Your assignment ->
Omit the pictures and copy the entries exactly.

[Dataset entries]
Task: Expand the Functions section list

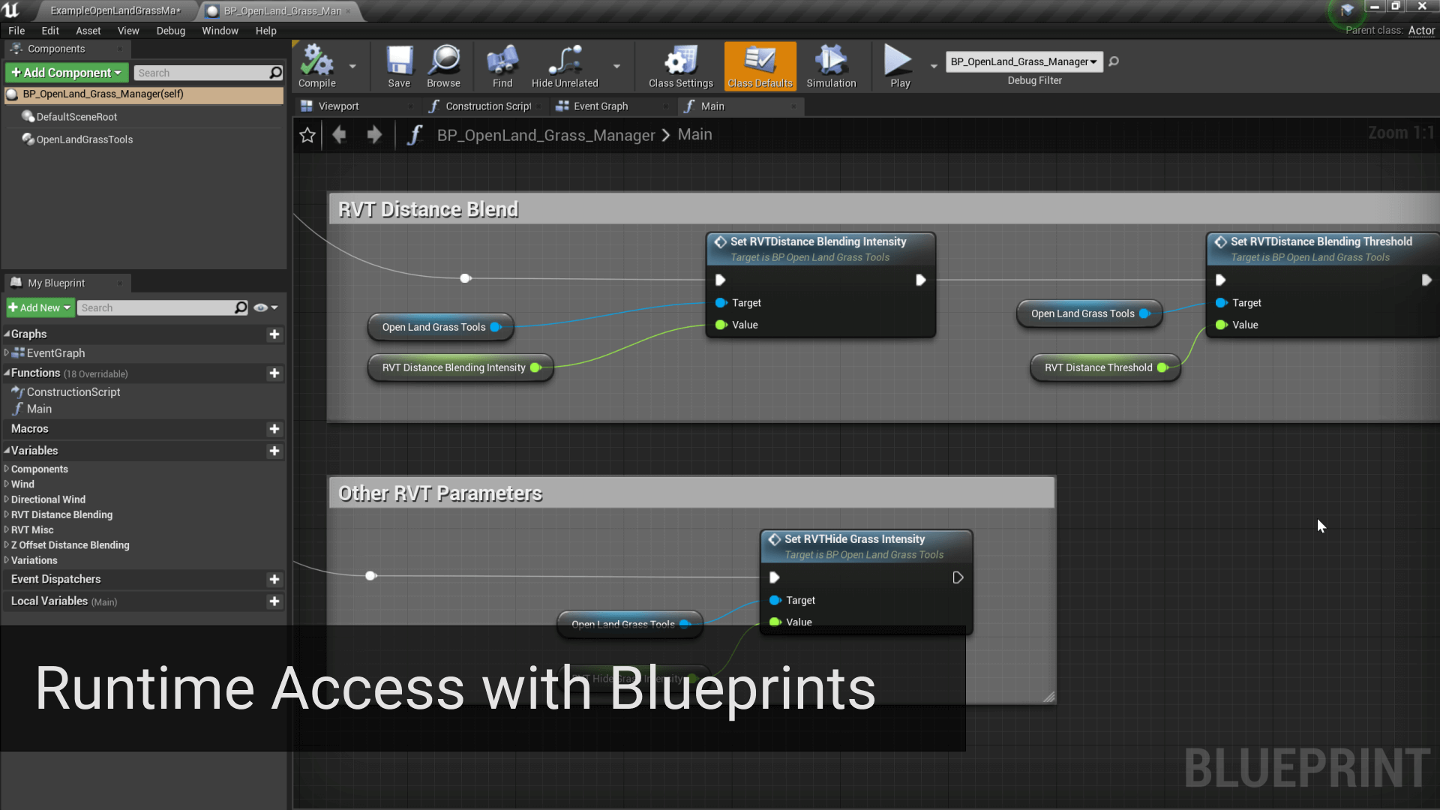Action: pos(8,373)
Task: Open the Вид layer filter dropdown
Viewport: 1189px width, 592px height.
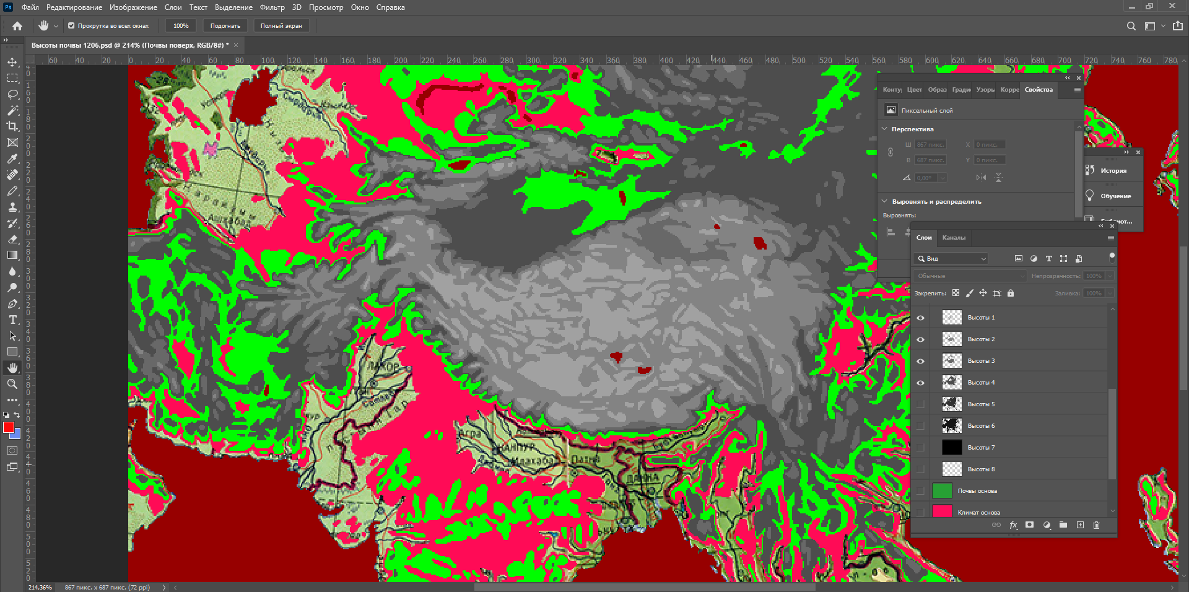Action: click(x=951, y=259)
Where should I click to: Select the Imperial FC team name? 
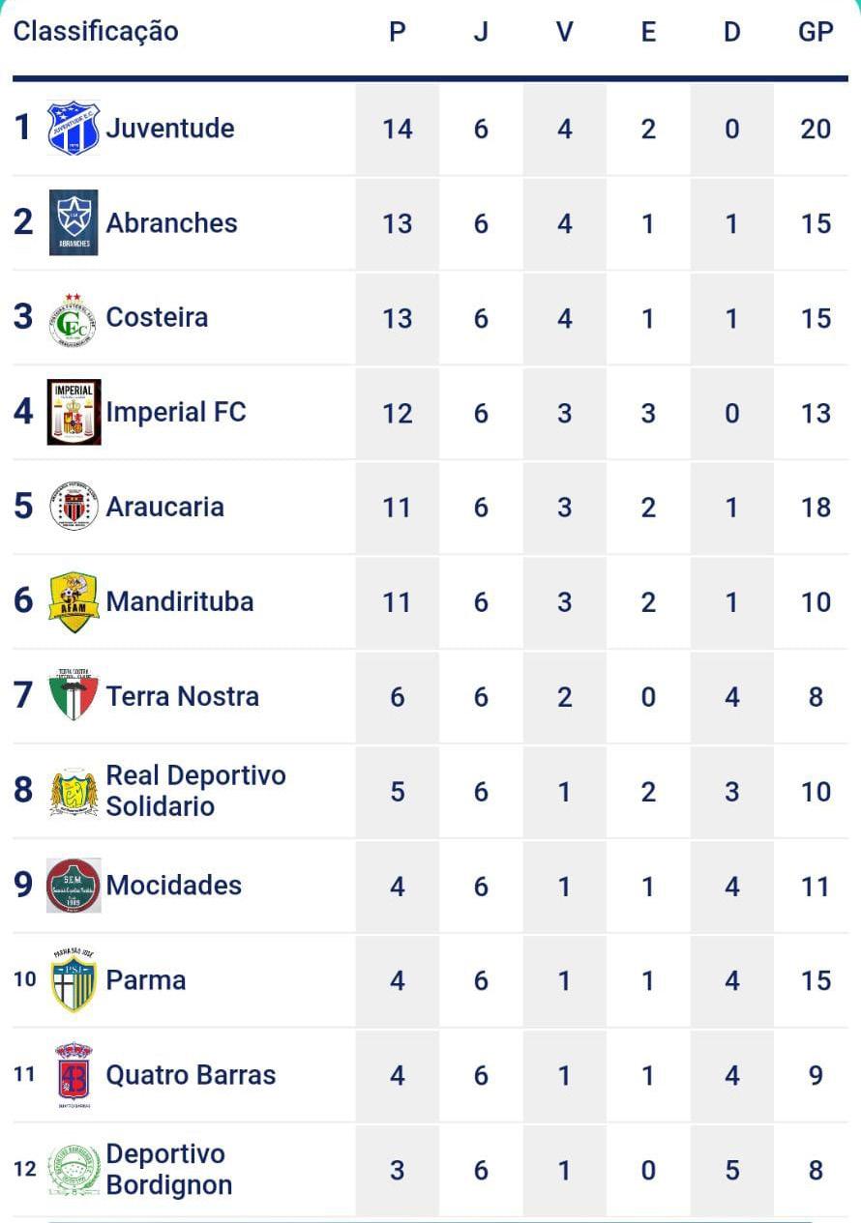coord(176,412)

Output for this exercise ->
Task: Expand the Functions section list

Action: pos(8,373)
Task: Open the Вид layer filter dropdown
Viewport: 1189px width, 592px height.
Action: click(x=951, y=259)
Where should I click to: Select the Imperial FC team name? 
coord(176,412)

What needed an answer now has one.